The best lunch deal is the Duet Magnifique. You get half a sandwich, plus soup or a small side salad. The spinach salad is easily the leader of the pack. With fresh spinach, mushrooms, roasted pecans, red peppers and, surprise – strawberries – this salad is sensational. And sensationally mismatched. Try it two ways – first with no strawberries, so the mushrooms and peppers aren’t so out of place, and then without the vegetables, so the sweet strawberries can be the focus.

Dinner involves a full menu of entrees that all feature rotisserie chicken. But even with rosemary sprigs or mushroom sauce, these entres tend to be flat. The chicken breast cannot be saved by sides of rice provenal or broccoli. Instead, try the French onion soup, which sadly does not come with fully melted provolone, or the Quiche Lorraine, which is an egg casserole with bacon, ham and Swiss cheese. However, the quiche isn’t always served warm as it should be.

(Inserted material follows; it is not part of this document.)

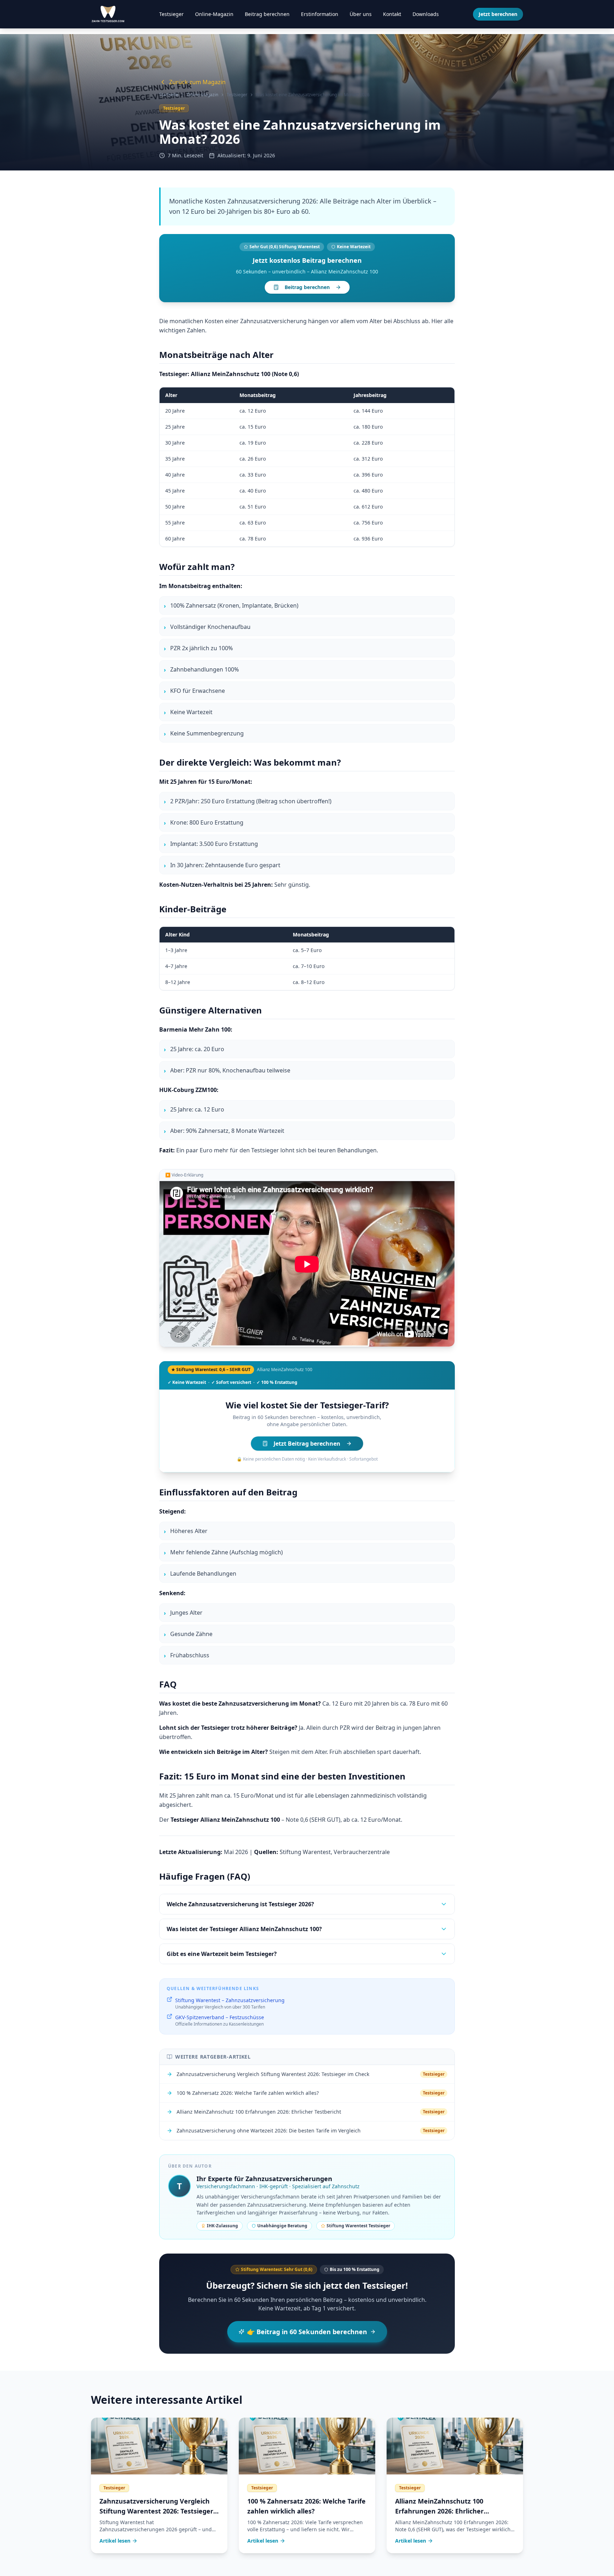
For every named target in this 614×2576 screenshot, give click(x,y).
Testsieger (171, 14)
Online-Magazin (214, 14)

For dessert there are only two options you should consider – the Strawberries Romanoff and the crepes. The Strawberries Romanoff is a sweet dish, but most of the sweetness comes from the strawberries and not the brandy cream sauce covering them. It is almost impossible to resist the deep red strawberries drizzled in the white sauce, served together in a wine glass. The other delicious option is three warm crepes covered with Strawberries Romanoff or drizzled with chocolate and bananas. Even three plain crepes with a dusting of powdered sugar would be a perfect treat; they’re that good.

If you take full advantage of a meal with a sandwich, a side, a beverage and dessert you can easily rack up a bill totaling about $20. This may seem a bit ridiculous because La Madeleine is a cafeteria. However, one of the best things offered by the restaurant is free – loaves of sliced bread that are great with fresh butter and orange or strawberry jam.

Although you won’t leave La Madeleine with a French accent or a new French beau, you will leave with a full belly. But stock up on the jam and get some crepes, and you just may just leave saying, “Oui, oui.